Repeat everything in the records from the line containing "The height and width of the screenshot is (630, 1200). At" down to the line containing "tap(867, 1762)", with both of those lines included.

Extracted records
## Start

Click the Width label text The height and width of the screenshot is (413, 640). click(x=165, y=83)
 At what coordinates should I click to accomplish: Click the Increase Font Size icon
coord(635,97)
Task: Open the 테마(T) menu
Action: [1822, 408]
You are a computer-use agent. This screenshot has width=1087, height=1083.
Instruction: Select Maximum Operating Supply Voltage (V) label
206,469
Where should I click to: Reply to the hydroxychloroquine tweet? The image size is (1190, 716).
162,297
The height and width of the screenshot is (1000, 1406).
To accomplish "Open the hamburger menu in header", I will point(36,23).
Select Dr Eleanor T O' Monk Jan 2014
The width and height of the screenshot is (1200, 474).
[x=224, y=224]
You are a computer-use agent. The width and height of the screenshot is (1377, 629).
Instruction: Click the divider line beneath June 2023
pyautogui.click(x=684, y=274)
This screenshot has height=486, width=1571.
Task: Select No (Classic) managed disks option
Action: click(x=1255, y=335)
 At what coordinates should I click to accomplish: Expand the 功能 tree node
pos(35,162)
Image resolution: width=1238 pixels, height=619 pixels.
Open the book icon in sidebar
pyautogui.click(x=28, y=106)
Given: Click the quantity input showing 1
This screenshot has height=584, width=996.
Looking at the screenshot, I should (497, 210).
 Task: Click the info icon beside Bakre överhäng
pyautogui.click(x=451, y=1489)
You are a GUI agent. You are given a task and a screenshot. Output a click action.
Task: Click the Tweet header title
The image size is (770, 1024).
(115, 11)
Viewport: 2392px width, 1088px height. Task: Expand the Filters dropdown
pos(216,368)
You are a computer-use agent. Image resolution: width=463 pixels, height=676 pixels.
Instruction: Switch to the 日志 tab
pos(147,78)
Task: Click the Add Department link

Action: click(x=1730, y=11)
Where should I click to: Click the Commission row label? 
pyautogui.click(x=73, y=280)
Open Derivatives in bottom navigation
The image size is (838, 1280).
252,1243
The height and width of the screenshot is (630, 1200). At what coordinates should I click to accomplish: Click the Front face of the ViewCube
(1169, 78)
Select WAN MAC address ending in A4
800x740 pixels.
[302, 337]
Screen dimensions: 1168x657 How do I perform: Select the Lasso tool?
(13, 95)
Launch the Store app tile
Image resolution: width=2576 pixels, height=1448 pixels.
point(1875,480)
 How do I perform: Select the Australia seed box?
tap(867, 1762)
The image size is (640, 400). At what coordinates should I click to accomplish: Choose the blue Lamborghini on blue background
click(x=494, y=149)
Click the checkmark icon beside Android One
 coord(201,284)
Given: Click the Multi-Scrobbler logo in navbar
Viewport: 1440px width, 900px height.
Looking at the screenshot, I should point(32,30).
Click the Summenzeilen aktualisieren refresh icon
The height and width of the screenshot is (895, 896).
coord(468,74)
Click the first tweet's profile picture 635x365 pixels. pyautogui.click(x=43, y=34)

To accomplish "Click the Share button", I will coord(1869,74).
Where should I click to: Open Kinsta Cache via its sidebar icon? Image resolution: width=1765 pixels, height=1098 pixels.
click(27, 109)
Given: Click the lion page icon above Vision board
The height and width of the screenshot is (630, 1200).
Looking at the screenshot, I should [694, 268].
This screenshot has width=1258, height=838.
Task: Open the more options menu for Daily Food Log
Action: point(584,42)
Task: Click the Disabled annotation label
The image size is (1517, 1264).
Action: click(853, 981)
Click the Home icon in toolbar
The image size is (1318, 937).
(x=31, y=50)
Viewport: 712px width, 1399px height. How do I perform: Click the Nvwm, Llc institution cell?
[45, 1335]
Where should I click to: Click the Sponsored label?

## End

EXERCISE RESULT ::
The height and width of the screenshot is (630, 1200). At what coordinates should I click to accomplish: Click the Front face of the ViewCube
(1169, 78)
Select WAN MAC address ending in A4
800x740 pixels.
[302, 337]
Screen dimensions: 1168x657 How do I perform: Select the Lasso tool?
(13, 95)
Launch the Store app tile
Image resolution: width=2576 pixels, height=1448 pixels.
point(1875,480)
 How do I perform: Select the Australia seed box?
tap(867, 1762)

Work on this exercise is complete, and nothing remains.